◆ **Selected text**
* start *
Between March 29–31, 2022, a line of strong to severe thunderstorms and multiple supercells swept through portions of the United States and brought widespread wind damage and several strong tornadoes across a large part of the Midwestern, Southern, and Eastern United States. An EF3 tornado was confirmed in Springdale, Arkansas, while an EF1 tornado passed close to downtown Jackson, Mississippi. Numerous tornadoes, some of which were strong occurred over Mississippi, Alabama the evening of March 30 and into the early morning of March 31. Multiple tornadoes also occurred in the Florida Panhandle, including an intense EF3 tornado that killed two people and injured three others near Alford, Florida, and in other states such as North Carolina and Pennsylvania. Producing a total of 90 tornadoes, this was the largest tornado outbreak of 2022.
* end *
◆ **Stated task 1**
List every U.S. state named in the passage on the March 2022 tornado outbreak.
◆ **Stated task 2**
Answer these questions using the passage on the March 2022 tornado outbreak.
(a) What rating was given to the tornado confirmed in Springdale, Arkansas?
(b) How many people were killed by the tornado near Alford, Florida?
(c) How many tornadoes did the outbreak produce in total?
◆ **Stated task 3**
Write what comes next in the passage on the March 2022 tornado outbreak, beginning after its final sentence.

(Rows from a dataset)
* start *
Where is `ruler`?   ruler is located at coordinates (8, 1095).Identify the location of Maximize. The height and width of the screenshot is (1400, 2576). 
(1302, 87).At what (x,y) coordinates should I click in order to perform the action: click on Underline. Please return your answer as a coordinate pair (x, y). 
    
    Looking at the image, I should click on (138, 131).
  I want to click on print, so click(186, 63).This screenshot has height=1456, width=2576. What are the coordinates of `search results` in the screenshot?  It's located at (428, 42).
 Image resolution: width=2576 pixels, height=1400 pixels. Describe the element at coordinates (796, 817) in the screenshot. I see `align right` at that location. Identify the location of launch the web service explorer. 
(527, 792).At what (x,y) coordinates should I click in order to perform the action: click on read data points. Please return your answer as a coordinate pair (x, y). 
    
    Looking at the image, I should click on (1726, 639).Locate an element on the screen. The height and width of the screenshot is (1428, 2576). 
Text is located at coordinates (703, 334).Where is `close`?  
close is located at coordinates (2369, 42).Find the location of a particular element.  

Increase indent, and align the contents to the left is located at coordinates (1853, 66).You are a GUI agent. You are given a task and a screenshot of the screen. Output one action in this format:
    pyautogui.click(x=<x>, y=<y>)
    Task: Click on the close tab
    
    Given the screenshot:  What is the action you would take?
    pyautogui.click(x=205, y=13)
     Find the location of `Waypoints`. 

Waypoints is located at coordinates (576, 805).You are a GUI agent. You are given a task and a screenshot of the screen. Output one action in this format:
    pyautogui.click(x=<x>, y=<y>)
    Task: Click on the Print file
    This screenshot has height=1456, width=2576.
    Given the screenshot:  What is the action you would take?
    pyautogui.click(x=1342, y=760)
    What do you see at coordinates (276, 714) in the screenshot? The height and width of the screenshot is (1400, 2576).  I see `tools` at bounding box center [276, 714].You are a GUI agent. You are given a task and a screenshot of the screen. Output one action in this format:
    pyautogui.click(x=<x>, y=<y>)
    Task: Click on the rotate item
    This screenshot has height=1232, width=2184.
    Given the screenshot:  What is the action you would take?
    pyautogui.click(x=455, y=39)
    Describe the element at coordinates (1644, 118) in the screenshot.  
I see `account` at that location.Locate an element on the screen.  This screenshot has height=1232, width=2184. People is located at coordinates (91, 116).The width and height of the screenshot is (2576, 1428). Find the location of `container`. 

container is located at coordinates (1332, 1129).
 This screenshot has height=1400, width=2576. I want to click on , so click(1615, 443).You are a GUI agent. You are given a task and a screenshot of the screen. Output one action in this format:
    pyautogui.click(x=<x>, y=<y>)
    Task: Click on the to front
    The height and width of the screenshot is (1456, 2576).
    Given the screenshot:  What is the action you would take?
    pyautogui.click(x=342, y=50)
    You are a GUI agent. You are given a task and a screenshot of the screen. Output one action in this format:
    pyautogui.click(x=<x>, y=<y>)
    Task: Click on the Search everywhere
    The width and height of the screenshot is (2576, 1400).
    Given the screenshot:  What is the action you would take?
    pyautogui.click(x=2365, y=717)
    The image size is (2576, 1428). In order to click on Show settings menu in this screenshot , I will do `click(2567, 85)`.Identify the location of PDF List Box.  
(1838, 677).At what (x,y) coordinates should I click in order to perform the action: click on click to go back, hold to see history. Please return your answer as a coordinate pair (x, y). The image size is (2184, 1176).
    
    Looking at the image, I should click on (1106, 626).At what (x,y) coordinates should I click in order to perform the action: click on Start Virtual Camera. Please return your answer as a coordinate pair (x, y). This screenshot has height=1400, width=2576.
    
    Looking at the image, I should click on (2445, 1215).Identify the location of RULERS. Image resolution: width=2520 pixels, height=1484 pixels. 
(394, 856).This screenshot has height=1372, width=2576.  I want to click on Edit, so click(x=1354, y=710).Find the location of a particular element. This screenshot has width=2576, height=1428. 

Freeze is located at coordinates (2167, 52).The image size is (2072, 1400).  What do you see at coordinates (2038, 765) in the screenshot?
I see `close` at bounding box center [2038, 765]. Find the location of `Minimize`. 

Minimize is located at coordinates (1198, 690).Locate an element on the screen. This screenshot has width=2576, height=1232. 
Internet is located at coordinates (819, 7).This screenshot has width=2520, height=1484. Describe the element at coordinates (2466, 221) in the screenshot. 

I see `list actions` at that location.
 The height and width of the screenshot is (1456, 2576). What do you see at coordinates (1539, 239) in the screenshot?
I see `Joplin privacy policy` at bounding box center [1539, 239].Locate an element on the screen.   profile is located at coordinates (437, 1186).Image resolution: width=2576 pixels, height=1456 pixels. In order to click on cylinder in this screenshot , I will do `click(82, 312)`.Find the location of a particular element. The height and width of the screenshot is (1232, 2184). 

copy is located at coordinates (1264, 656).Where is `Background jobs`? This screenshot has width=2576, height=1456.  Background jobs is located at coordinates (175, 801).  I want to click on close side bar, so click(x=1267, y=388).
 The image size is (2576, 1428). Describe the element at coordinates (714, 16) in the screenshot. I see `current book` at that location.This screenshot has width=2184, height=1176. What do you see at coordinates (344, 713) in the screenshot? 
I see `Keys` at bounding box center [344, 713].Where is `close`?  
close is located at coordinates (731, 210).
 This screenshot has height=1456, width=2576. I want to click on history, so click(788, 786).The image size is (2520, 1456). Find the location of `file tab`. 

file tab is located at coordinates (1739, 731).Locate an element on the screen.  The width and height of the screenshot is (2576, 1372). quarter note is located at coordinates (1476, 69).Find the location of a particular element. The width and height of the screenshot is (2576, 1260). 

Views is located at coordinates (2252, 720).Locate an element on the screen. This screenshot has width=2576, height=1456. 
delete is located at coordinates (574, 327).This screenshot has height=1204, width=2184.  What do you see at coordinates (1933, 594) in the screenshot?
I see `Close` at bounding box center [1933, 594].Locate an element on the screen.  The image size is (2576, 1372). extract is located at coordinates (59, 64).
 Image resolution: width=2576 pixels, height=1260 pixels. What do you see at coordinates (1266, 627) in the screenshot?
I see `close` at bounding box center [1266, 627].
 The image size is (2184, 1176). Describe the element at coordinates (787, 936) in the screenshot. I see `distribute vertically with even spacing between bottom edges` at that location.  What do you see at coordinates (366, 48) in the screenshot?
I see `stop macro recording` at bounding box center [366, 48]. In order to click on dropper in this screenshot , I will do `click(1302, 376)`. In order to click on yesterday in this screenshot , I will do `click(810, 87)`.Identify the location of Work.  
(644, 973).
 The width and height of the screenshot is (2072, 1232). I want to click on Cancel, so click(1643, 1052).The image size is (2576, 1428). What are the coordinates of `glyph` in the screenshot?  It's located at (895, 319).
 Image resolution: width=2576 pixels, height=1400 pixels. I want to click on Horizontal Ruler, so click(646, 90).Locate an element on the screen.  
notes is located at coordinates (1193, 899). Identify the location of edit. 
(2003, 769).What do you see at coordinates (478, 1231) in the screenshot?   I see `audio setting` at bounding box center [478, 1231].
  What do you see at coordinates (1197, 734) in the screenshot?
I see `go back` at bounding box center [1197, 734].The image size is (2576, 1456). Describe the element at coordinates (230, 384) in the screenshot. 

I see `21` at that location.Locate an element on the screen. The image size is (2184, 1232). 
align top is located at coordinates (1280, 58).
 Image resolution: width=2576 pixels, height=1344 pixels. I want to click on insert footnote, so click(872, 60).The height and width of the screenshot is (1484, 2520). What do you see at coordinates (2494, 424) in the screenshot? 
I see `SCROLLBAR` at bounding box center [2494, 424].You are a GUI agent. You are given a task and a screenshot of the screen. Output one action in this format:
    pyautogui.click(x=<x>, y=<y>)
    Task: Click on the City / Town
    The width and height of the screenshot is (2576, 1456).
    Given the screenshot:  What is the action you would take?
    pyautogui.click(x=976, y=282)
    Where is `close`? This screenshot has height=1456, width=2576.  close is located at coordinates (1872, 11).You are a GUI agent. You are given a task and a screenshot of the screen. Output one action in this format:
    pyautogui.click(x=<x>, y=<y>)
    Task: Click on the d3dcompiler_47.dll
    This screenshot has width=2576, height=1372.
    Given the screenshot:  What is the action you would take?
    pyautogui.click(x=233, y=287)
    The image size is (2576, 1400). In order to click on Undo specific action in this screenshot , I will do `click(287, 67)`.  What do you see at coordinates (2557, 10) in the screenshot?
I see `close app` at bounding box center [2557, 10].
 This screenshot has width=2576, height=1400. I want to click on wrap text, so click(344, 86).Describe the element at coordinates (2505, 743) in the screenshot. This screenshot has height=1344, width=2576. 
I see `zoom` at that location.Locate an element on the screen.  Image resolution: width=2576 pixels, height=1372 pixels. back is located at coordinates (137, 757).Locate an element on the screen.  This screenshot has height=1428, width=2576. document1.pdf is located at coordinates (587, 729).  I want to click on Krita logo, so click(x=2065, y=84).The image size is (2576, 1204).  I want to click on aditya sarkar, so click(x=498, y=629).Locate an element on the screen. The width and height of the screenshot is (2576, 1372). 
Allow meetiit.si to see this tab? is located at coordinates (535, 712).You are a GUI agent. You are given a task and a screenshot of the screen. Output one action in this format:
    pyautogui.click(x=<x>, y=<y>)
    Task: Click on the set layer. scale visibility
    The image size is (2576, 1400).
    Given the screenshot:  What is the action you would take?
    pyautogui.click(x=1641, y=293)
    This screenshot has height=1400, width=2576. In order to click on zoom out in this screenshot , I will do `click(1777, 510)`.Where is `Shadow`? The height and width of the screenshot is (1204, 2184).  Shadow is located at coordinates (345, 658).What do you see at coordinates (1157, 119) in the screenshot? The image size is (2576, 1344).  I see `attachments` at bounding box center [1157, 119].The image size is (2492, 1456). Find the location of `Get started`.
* end *
◆ **Exercise response 1**
Arkansas, Mississippi, Alabama, Florida, North Carolina, Pennsylvania

◆ **Exercise response 2**
(a) EF3
(b) Two
(c) 90

◆ **Exercise response 3**
Meteorological synopsis

On March 25, the Storm Prediction Center (SPC) issued an outlook highlighting the potential for organized severe weather across portions of the Southern Plains and Southeast United States beginning on March 29. This region had already been affected by a significant tornado outbreak just days prior. Subsequent forecasts increased the risk level across portions of the Southeast, in addition to encompassing sections of the Mid-Atlantic into March 31. While March 29 translated to a level 2/Slight risk of severe weather stretching from Iowa southward to Texas, a broader and more significant threat area began to materialize across the Southeast valid for the following day. The SPC outlined an expansive level 4/Moderate risk of severe weather stretching from Louisiana and Arkansas eastward through Alabama. In this region, forecasters noted the potential for an extensive squall line capable of producing hurricane-force damaging winds and numerous tornadoes, some of which could be significant/EF2 or greater. These predictions were further expanded to include portions of Tennessee and Florida.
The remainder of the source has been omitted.